New South Wales has taken another step towards becoming a police state. Last week, special legislation was passed to give police additional powers for the upcoming Papal visit for World Youth Day. The legislation also sets up the World Youth Day Co-ordination Authority to administer the laws which provide for wide ranging control over a number of issues from airspace to advertising.
I think most people would accept the introduction of reasonable measures to ensure the safety of the Pope and the community, along with facilitating the smooth running of what will be a massive event. But it seems that the legislation goes beyond reasonable measures. It’s all very well to temporarily give police greater powers of search and seizure, but the new law goes much further.
This legislation delegates power from the Parliament to the Government so that significant matters such as police powers can be adjusted by regulation, not legislation. Further it provides for an unprecedented level of autonomy for the both the Co-ordinating Authority and the Minister to whom it reports. That Minister is the Deputy Premier John Watkins. According to the legislation the authority of the Co-ordinating Authority and the Minister cannot be “challenged, reviewed, quashed, or called into question” in court. In other words, absolute supreme power is in the hands of the Minister, and if anyone believes that the co-ordinating Authority has acted unjustly there is no recourse to the courts.

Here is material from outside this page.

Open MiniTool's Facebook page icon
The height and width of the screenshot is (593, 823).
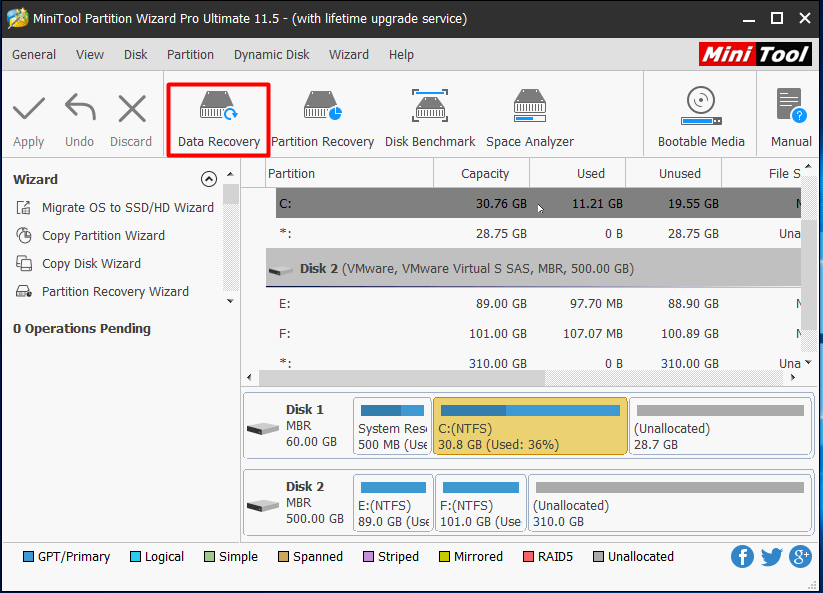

To remove all judicial oversight of these arrangements is an abrogation of the normal democratic rights we take for granted in a free society. It doesn’t matter who the minister is, the concentration of all power on one desk is contrary to the principles of parliamentary democracy. If the police and other authorities do their jobs properly, they have no need of protection from being challenged in the courts. This legislation is authoritarian, and almost totalitarian, and it does not improve the standard of security provided to the Pope or the community.